Figure 3. 5 : LISS-3 Preprocessing and Classification.

Figure 3. 6 : Processing and Hard Classification of MODIS data.

Back

3.5 Validation of the result

Statistical accuracy assessment of classified data is done to measure the agreement of classification with the field data (ground condition), and it constitutes an important stage in remote sensing data classification. One of the most common means of expressing classification accuracy is the preparation of a classification error matrix (also called confusion matrix or a contingency table). An adequate number of sample points representing different land cover categories are identified on the training data sets for accuracy estimation. A one-to-one comparison of the categories is mapped from all the training datasets and the classified image. Then based on the confusion matrix (errors of commission and omission), accuracy estimation in terms of producer's accuracy, user's accuracy, overall accuracy is subsequently calculated [109]. The Bradley-Terry (BT) model, which compares categories pairwise, was also attempted for accuracy assessment. The probability of one class over another class is estimated as well as the expected values of class pixels [110].

3.5.1 Classification Error Matrix

Error matrices compare, on a category by category basis, the relationship between the reference field data (ground truth) and the corresponding results of a classification. These are square matrices having equal number of rows, columns and categories (whose classification accuracy is being assessed). The major diagonal of the error matrix represents the properly classified land use categories. The non-diagonal elements of the matrix represent errors of omission or commission. Omission errors correspond to non diagonal column elements and commission errors are represented by non diagonal row elements. Overall accuracy is computed by dividing the total number of correctly classified pixels (sum of the elements along the major diagonal) by the total number of references pixels. Similarly, the accuracies of individual categories can be calculated by dividing the number of correctly classified pixels in each category by either the total number of pixels in the corresponding row or column. Producer's accuracies result from dividing the number of correctly classified pixels in each category (on the major diagonal) by the number of training set pixels used for that category (the column total). User's accuracies are computed by dividing the number of correctly classified pixels in each category by the total number of pixels that were classified in that category (the row total). This figure is a measure of commission error and indicates the probability that a pixel classified into a given category actually represents that category on the ground. Finally, the khat (KHAT or Kappa) statistics is a measure of the difference between the actual agreement between the reference data and an automated classifier and the chance agreement between the reference data and a random classifier.
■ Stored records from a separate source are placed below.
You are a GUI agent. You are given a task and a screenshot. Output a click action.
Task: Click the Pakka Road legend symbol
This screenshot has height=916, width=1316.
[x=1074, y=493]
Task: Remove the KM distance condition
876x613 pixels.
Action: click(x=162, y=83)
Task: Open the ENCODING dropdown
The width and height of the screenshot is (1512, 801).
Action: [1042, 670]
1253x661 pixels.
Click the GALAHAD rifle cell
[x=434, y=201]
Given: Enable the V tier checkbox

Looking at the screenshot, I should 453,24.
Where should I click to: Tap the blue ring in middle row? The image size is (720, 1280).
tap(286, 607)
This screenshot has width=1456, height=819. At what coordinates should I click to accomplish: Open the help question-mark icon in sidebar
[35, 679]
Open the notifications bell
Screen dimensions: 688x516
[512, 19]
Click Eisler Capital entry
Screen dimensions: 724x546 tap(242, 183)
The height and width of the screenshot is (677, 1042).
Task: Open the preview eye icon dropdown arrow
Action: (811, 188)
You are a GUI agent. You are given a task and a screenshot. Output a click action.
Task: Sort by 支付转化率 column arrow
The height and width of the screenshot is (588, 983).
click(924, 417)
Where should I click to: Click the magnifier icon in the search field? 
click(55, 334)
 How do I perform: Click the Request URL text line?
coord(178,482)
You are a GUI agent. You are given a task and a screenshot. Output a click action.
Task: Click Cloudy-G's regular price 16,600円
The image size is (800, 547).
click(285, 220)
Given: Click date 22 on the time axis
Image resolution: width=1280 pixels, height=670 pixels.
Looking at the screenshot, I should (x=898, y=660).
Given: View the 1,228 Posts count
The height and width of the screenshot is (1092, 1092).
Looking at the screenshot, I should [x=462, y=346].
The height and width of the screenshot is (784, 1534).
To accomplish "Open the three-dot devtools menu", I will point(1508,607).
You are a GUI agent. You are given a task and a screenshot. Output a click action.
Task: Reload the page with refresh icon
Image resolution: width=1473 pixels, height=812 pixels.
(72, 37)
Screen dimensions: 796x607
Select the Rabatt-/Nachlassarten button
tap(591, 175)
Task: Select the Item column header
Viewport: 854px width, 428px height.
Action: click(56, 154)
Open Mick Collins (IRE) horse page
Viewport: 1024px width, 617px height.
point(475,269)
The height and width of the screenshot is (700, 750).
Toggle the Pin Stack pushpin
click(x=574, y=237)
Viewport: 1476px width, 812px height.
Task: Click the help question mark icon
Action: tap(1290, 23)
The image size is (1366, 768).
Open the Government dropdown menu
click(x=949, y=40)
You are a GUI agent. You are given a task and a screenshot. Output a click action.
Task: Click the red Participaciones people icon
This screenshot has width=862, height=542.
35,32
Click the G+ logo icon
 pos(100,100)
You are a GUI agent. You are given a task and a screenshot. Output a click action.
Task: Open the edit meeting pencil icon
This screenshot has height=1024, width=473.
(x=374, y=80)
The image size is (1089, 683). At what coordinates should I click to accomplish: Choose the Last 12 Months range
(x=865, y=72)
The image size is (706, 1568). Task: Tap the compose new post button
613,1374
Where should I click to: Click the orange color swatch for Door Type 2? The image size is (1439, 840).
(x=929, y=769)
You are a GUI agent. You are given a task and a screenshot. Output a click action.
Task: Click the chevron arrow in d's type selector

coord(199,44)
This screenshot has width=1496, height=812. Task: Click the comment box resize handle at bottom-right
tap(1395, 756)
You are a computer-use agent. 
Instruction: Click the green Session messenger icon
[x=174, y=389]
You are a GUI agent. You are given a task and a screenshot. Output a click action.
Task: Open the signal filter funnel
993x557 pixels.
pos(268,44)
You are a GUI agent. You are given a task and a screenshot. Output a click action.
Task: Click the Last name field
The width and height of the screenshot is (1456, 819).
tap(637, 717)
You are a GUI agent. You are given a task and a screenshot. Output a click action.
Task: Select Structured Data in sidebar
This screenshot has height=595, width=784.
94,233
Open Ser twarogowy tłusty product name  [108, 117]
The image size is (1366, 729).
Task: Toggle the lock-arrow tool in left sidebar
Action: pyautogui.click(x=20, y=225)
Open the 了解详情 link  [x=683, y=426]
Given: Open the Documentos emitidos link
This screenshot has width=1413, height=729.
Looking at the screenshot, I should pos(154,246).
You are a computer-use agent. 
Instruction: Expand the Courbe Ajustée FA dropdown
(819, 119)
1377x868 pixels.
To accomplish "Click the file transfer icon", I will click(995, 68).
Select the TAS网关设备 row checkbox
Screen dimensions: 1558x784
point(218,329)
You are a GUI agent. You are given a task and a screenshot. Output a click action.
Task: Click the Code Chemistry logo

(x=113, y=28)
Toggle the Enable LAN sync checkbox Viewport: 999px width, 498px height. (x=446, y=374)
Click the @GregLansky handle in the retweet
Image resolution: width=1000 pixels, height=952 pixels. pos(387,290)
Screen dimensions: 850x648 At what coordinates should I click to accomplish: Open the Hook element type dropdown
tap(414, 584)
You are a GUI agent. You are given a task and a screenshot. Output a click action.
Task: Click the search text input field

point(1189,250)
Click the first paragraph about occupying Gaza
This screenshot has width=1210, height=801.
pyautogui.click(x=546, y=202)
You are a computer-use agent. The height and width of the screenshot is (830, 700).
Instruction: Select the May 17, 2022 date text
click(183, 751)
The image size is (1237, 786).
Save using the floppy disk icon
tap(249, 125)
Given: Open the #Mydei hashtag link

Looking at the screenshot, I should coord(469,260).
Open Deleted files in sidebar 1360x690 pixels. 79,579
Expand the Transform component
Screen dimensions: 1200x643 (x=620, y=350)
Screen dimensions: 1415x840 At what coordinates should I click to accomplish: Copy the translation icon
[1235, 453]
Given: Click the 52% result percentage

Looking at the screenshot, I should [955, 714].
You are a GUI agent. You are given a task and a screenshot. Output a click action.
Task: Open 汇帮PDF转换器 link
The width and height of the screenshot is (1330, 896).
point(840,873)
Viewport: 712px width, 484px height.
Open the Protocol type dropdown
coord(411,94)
k = observed accuracy – chance agreement /1 – chance agreement

This statistics serves as an indicator of the extent to which the percentage correct values of an error matrix are due to “true” agreement versus “chance” agreement. As true agreement observed approaches 1 and chance agreement approaches 0, k approaches 1. This is the ideal case. In reality, k usually ranges between 0 and 1 [19].

The results and findings of the above algorithms on MODIS data are discussed in Chapter 5 (Results) and their accuracy assessment is done in Chapter-6 (Accuracy Assessment).